Der Riesenbock des Weltmeisters passte in das Bild des Vizemeisters, dem Konsequenz "in der Defensive und Offensive fehlte," so Zorc, "da muss man mehr erwarten". Man habe es Köln einfach gemacht zu gewinnen: "Sie haben mit Leidenschaft gespielt, und die richtigen Zweikämpfe gewonnen." So wie beim Führungstreffer von Kevin Vogt (40.), dem zwar das 1:1 durch den schwachen Ciro Immobile (48.) folgte, aber keine Steigerung des BVB.
Die Appelle von Klopp, man müsse die Fehler abstellen, "und zwar nicht morgen oder übermorgen, sondern jetzt", bergen vier Tage vor dem dritten Gruppenspiel der Champions League am Mittwoch (20.45 Uhr/ZDF und Sky) bei Galatasaray Istanbul, Verzweiflung und Verunsicherung.
Hummels mahnt zur Ruhe
Nur Nationalspieler Mats Hummels, der einen rabenschwarzen Tag erwischte, versuchte den Kopf oben zu halten: "Wenn ich jedoch die Arbeitsbereitschaft sehe, dann ist es nur eine Frage von Spielen, bis wir unsere Form finden. Wie werden jetzt nicht unruhig." Doch die Unruhe ist längst ausgebrochen.Aber auch Hummels ist angesichts des großen Abstands zu den Champions-League-Rängen nachdenklich geworden. "Das wird noch ein harter Kampf in den restlichen 26 Spielen, um die Position erreichen zu können, die wir erreichen wollen."
Die derzeitigen Vorstellungen mit anhaltendem Abwehrchaos und harmloser Offensive, gepaart mit Konzentrationsmängeln entsprechen derzeit dem unteren Tabellen-Mittelmaß. "Wir müssen schnellstens sehen, dass wir da unten rauskommen", forderte Zorc.
Am Ende eines tristen Samstags in der Karnevals-Hochburg Köln stellte der BVB-Sportdirektor treffend fest: "Das Comeback von Ilkay Gündogan war das Positivste heute." Der genesene Nationalspieler stand nach 430 Tagen erstmals wieder auf einem Bundesliga-Rasen.

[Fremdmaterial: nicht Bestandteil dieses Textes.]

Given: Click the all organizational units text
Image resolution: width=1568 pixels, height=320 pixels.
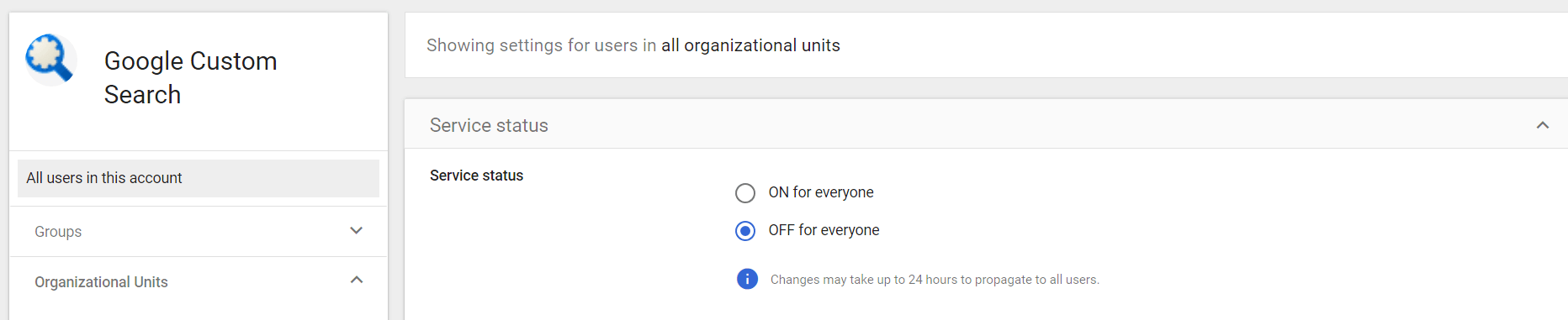Looking at the screenshot, I should [x=750, y=45].
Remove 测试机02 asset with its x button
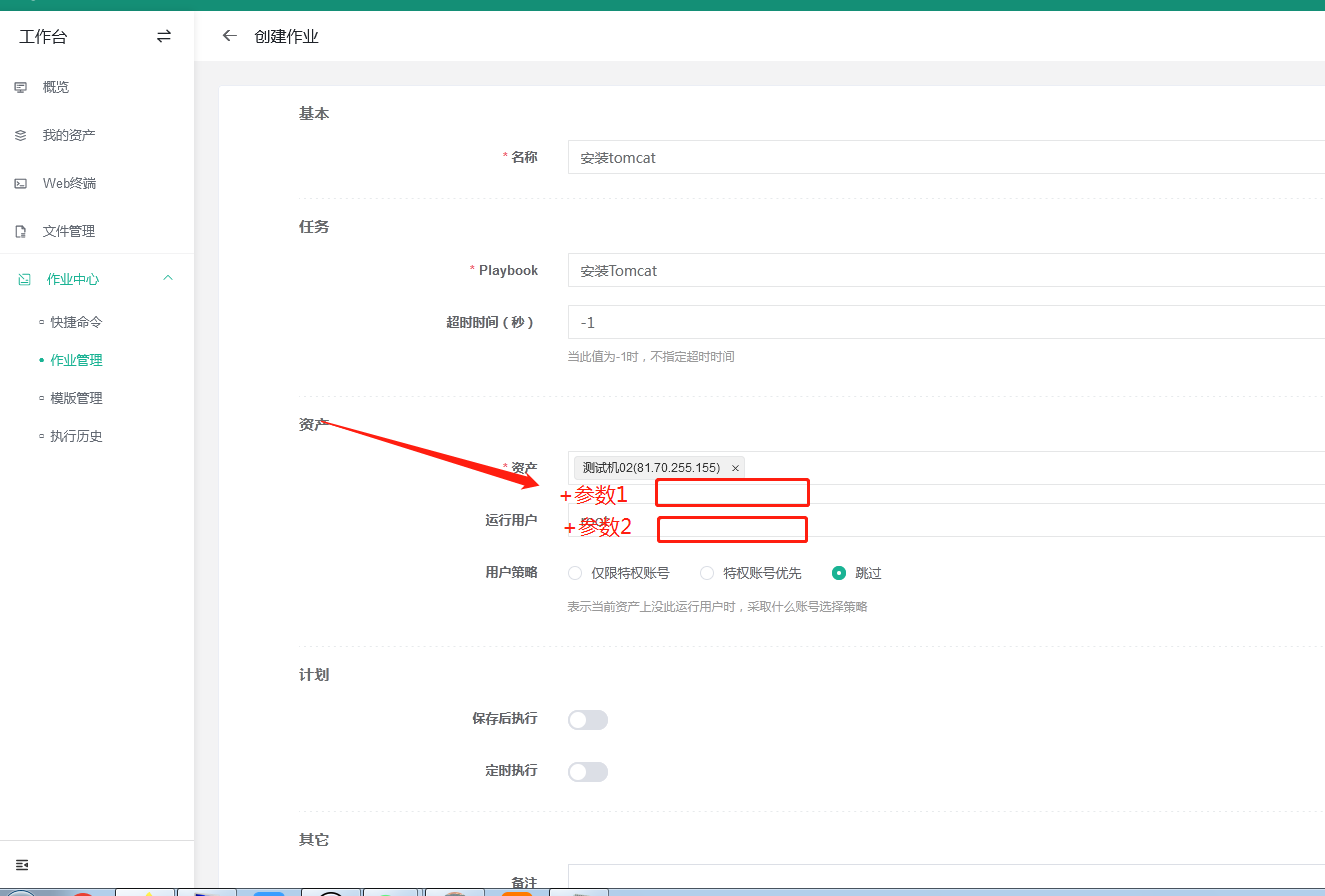The image size is (1325, 896). coord(735,467)
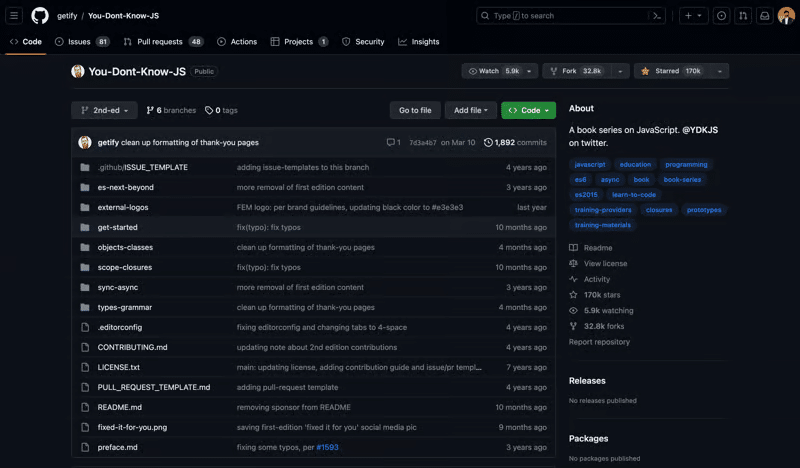
Task: Click the GitHub logo
Action: pos(40,16)
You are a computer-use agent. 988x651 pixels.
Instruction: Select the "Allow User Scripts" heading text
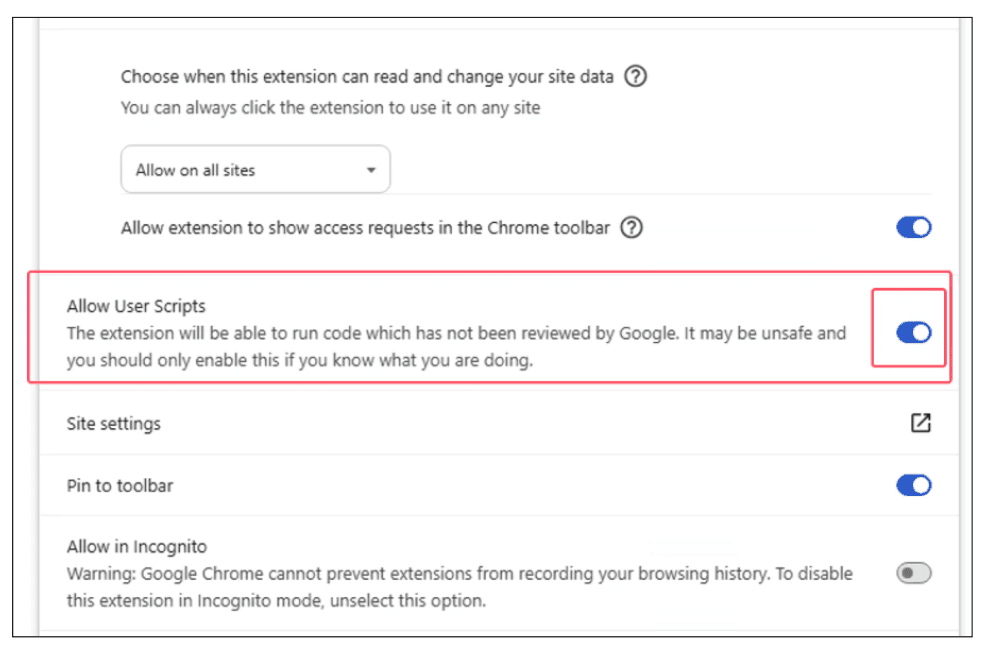(x=136, y=306)
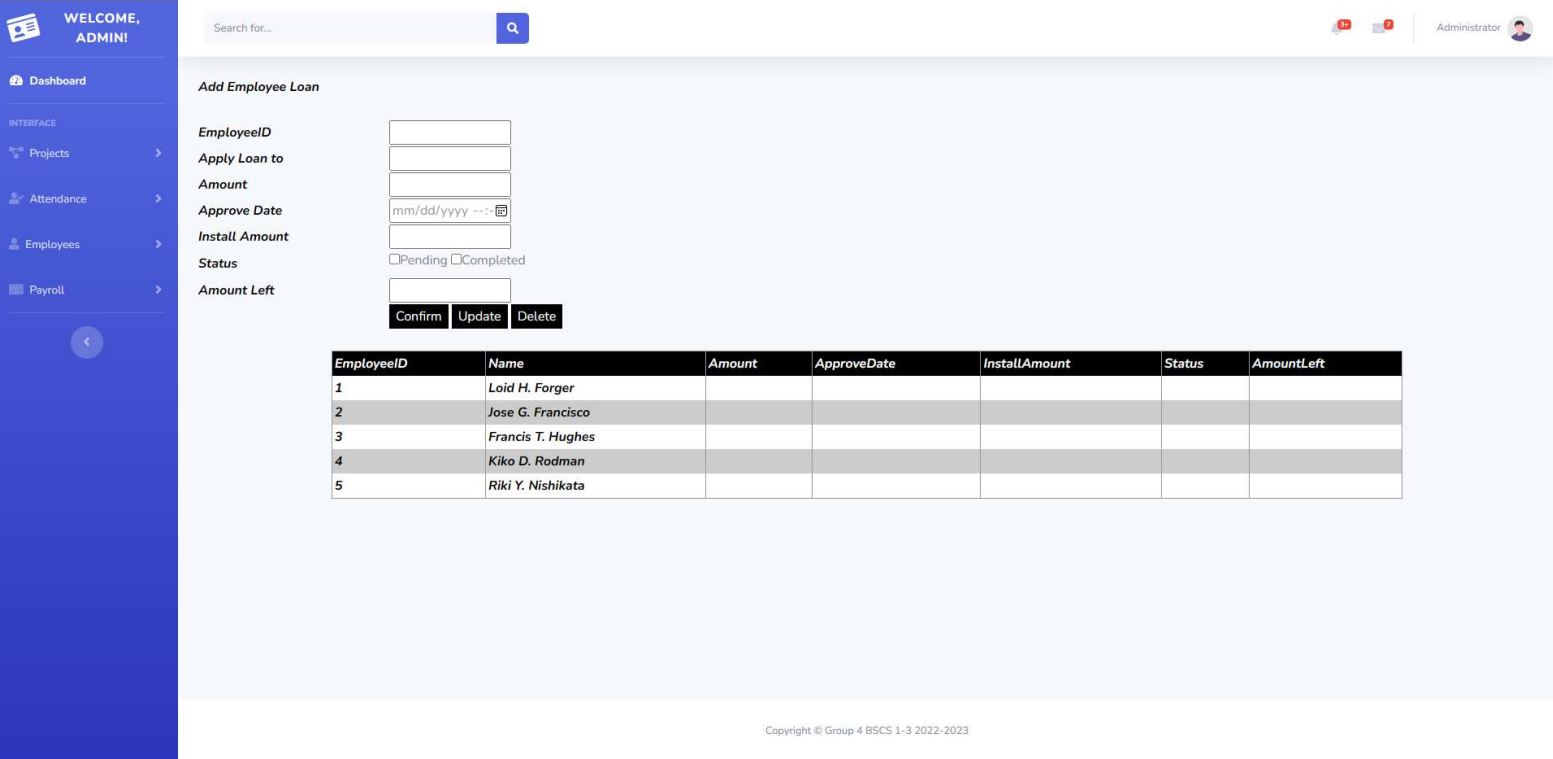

Den Kölnern war's egal. Sie feierten den zweiten Saisonsieg und die ersten Heimtore wie eine Befreiung. "Der Sieg war wichtig, weil wir uns in den vergangenen Wochen schon positiv präsentiert haben", so FC-Coach Peter Stöger mit Blick auf das Gastspiel am Freitag beim Tabellenschlusslicht Werder Bremen.